Good luck with your new bunny! I adore holland lops and I can't wait to see pictures.


----------



## TinysMom (Mar 8, 2011)

I have the first one - but in the jumbo size and I love it!!! I have no problem picking up my rabbit when she's in it and putting her back and I want to get about half a dozen more in the next few months for my holland lops.

I would litter train the rabbit in his/her cage with a litterbox before taking it out for playtimes and have a second litter box where the rabbit can go during playtimes.

I don't like your other cages - I have the second one for my hollands and I feel it is too small as they are a more energetic breed.


----------



## SOOOSKA (Mar 8, 2011)

Hi, I agree with Laura about making a cage out of the NIC panels. I've made 3 for my 4 bunnies. You can make them nice and big too which is good for me as I'm gone for at least 8 hours a day. The cages are big enough that they have lots of room to move around.

If you decide on the first cage (Daisy Mae had one like that for many years) I had a ramp that she could go up and down when she wanted to. I'll find a picture of it this evening to show you.

Good luck in picking your cage.

Susan


----------



## AFthfulJrney (Mar 8, 2011)

*elrohwen wrote: *


> Honestly, I would get something *not* on a stand. Most bunnies aren't fans of being picked up and having a cage that the bun can hop in and out of on his own can be key to bonding. Plus it's such a pain to try and catch a bunny that doesn't want to be caught, compared to having a bunny who goes right home when necessary.
> 
> For size, 4'x2' is the minimum, but I would honestly go bigger if you have the space (all of the ones you posted seem too small). I started with a 4'x2' cage, then attached an xpen for my holland.
> 
> ...



Thank you for the info! 

We live in a very small house with limited space, so I do need something not too large as we are putting the cage in my daughters bedroom. If I buy the cage you recommended, would that be suffice for the bunny without having to buy an Xpen? I honestly do not have the room for an Xpen. 
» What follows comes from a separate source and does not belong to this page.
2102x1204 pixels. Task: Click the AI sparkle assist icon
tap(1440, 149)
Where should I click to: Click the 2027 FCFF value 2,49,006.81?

My plan is to mainly keep the bunny in the cage at night and when we are not home. I stay-at-home with my children so would be home most of the day and would let the bunny roam around the living room...supervised of course...throughout the day. She will not be caged up all the time. 

I do like the look of that cage you recommended...thank you!


----------



## AFthfulJrney (Mar 8, 2011)

*TinysMom wrote: *


> I have the first one - but in the jumbo size and I love it!!! I have no problem picking up my rabbit when she's in it and putting her back and I want to get about half a dozen more in the next few months for my holland lops.
> 
> I would litter train the rabbit in his/her cage with a litterbox before taking it out for playtimes and have a second litter box where the rabbit can go during playtimes.
> 
> I don't like your other cages - I have the second one for my hollands and I feel it is too small as they are a more energetic breed.



Is this the only cage for your rabbit that you have? I am limited on space and really only want one cage and not a whole lot of other contraptions for the bunny. I am home most of the time, so have the ability to let the bunny out of her cage throughout the day. She will not be kept in it all the time which makes me feel a little better about not needing something too big.  I just want her to be comfortable in it when she has to stayin it for a few hours at a time.


----------



## TinysMom (Mar 8, 2011)

*AFthfulJrney wrote: *


> *TinysMom wrote: *
> 
> 
> > I have the first one - but in the jumbo size and I love it!!! I have no problem picking up my rabbit when she's in it and putting her back and I want to get about half a dozen more in the next few months for my holland lops.
> ...


As a breeder - I have a LOT of rabbits.....and I have experienced many types of cages. I use a lot of dog cages for my rabbits and litter box train them. 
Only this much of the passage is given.